**Requirement**:
Everything from the line holding "The width and height of the screenshot is (1476, 760)." to the end of the listing below should be copied exactly, line for line, minus the pictures.

**Supplied information**:
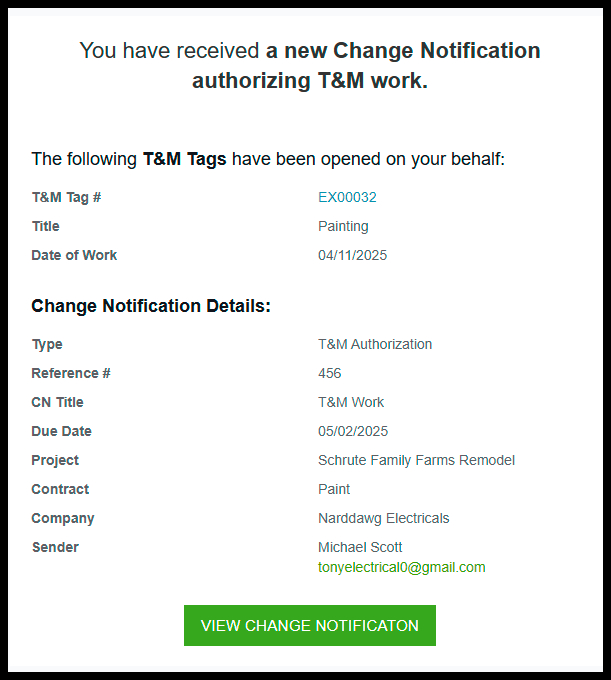Click the T&M Tag # label

pyautogui.click(x=66, y=197)
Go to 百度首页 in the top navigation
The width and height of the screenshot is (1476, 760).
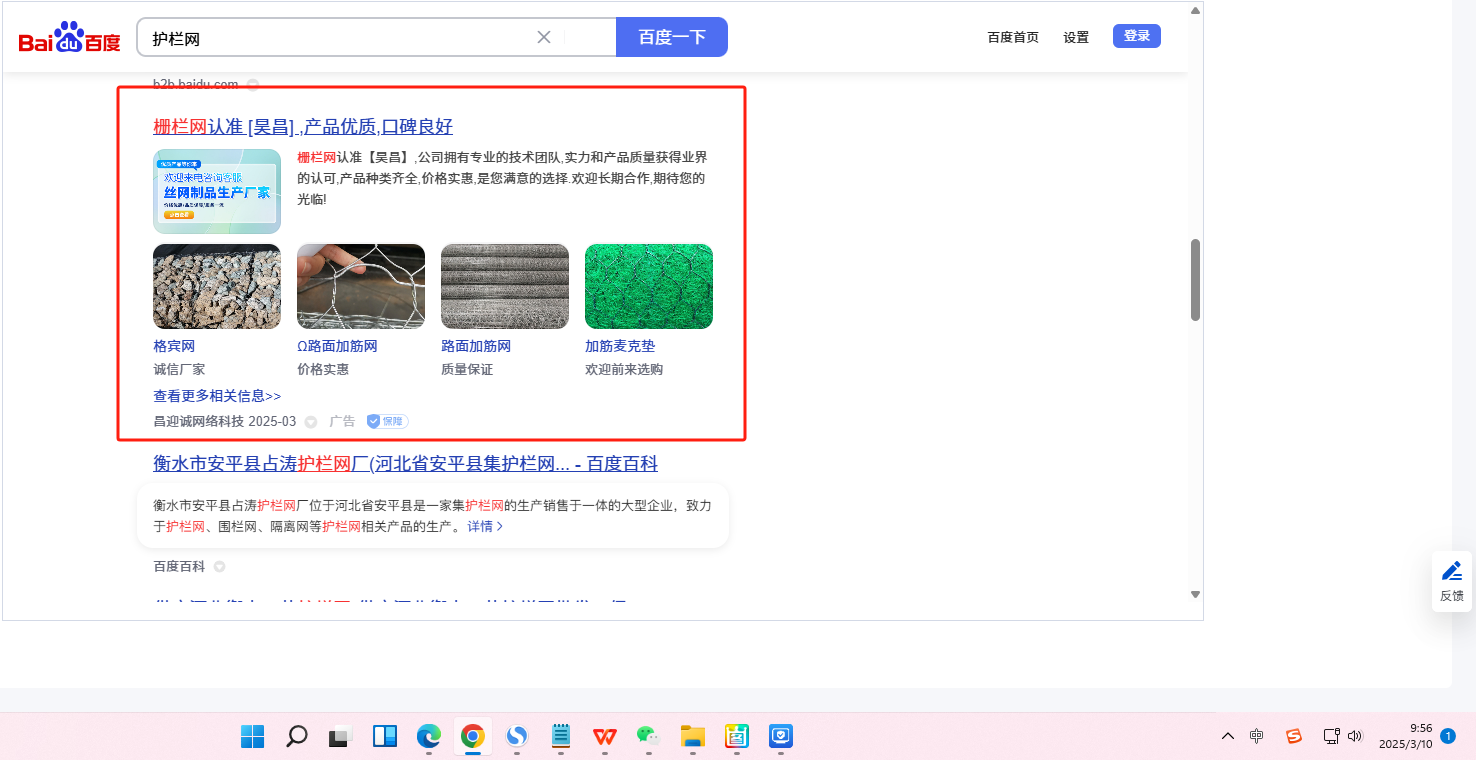pos(1013,37)
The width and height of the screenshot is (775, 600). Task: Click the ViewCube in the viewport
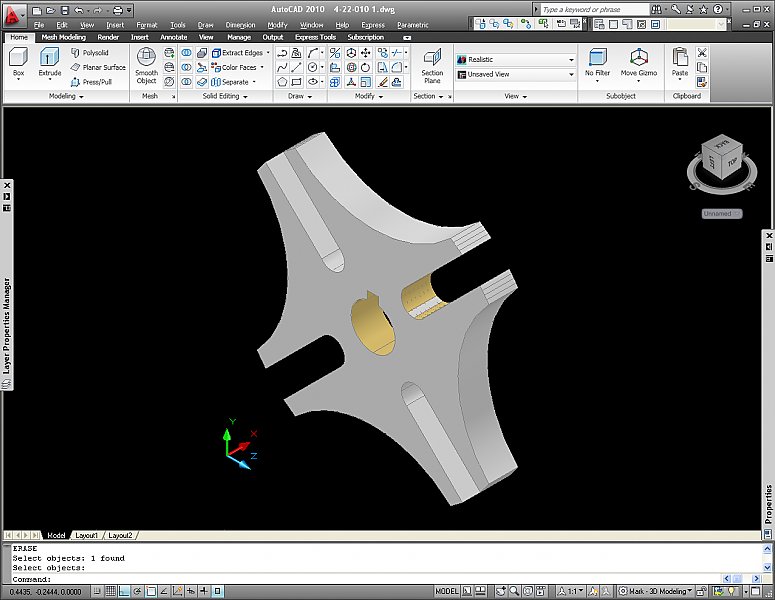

**Exercise solution**:
The width and height of the screenshot is (1476, 760).
pos(1013,37)
The width and height of the screenshot is (775, 600). Task: Click the ViewCube in the viewport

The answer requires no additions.